No representation or warranty is made by the Company or its Investment Manager as to the accuracy or completeness of the information contained in this document and no liability will be accepted for any loss whatsoever arising in connection with such information.
This document is for information purposes only and does not constitute an invitation or offer to underwrite, subscribe for or otherwise acquire or dispose of any securities of the Company in any jurisdiction. All investments are subject to risk. Past performance is no guarantee of future returns. Shareholders and prospective investors are advised to seek expert legal, financial, tax and other professional advice before making any investment decisions.

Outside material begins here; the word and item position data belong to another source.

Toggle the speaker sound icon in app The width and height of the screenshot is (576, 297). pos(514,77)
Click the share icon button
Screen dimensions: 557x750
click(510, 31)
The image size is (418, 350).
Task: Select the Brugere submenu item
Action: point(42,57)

This document is not for distribution, directly or indirectly, in or into the United States or any jurisdiction in which such distribution would be unlawful.
This announcement is not an offer of securities for sale into the United States. The Company's securities have not been, and will not be, registered under the United States Securities Act of 1933 and may not be offered or sold in the United States absent registration or an exemption from registration. There will be no public offer of securities in the United States.